Natalie also created an Instagram account, where she routinely posts photos and fun memories of Nelson’s life: “I loved him so much, I want to keep his legacy and memory alive with this disc and account,” she captioned the first post, featuring an image of one of the discs.
What happened next was unexpected: In the following months, the discs traveled across various parks and courses in Ontario, all of them picked up by kind strangers who played a round in Nelson’s honor and shared photos with the hashtag #NelsonKelly952, which has collected 45 posts to date.
This week, however, one went international when Buffalo, N.Y.-native Adam Jacobs picked it up at an Ontario disc golf course and decided to bring it across the border to the U.S. He shared a photo of its journey in an April 23 post to a disc-golf Facebook group, where it's been liked nearly 200,000 times and shared by over 10,000 people. "Hope everyone keeps it moving," he wrote.
For Jacobs, who’s been playing disc golf for over 10 years, being able to keep Nelson’s memory alive through the sport he loves felt personal.
“I have an older brother, so I can only imagine what Natalie had to go through,” he tells Yahoo Life, noting that he’s lost an aunt and a grandmother he was especially close to. “It's so hard when you lose somebody before it's their time to go. This is a great way for Nelson to be remembered. I wanted to move it on and keep it going.”
Natalie says she’s received messages of support from as far away as Spain, Germany and even South Africa. “I thought it'd travel to a couple courses around Ontario,” she says of the discs and their story. “I never imagined in a million years it would take off.”

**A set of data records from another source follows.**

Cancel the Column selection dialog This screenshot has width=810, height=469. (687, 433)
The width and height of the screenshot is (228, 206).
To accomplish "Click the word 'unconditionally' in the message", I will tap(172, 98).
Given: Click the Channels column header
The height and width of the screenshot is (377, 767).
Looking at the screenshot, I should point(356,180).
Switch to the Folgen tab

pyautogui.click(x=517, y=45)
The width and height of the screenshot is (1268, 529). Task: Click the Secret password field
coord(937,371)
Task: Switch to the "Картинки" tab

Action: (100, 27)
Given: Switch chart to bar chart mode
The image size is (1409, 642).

Though she's of course still mourning — along with her parents and other sibling, plus Nelson’s widow and 5-year-old son — Natalie says they’ve all found comfort in the fact that the world gets to experience, through the magic of social media, the kind of joy Nelson prompted others to feel when he was still here.
“I never met Adam, we’re all strangers, and that’s the most beautiful part about this,” she says. “It just blows my mind in today’s world, because so often there’s such negativity in the news. It’s wonderful to see this have such a life. I hope Nelson is watching.”
As the orange disc continues to travel across America (its latest stop was in Lake Erie, as of April 27), Jacobs says he and other disc golfers are eager to see where it lands next. "I want to keep an eye out to see where it goes," he says. "People are really responding to it. I hope it travels far and wide."
Natalie, who is also a cancer survivor, hopes Nelson's story can help others who are grieving their loved ones to feel "hope" when they feel there is none.
"Tell your people that you love them while they are here, don't wait," she says. "It goes a long way. Don't be afraid to say stuff that will make you feel vulnerable. You're gonna make somebody's day, and that's more important."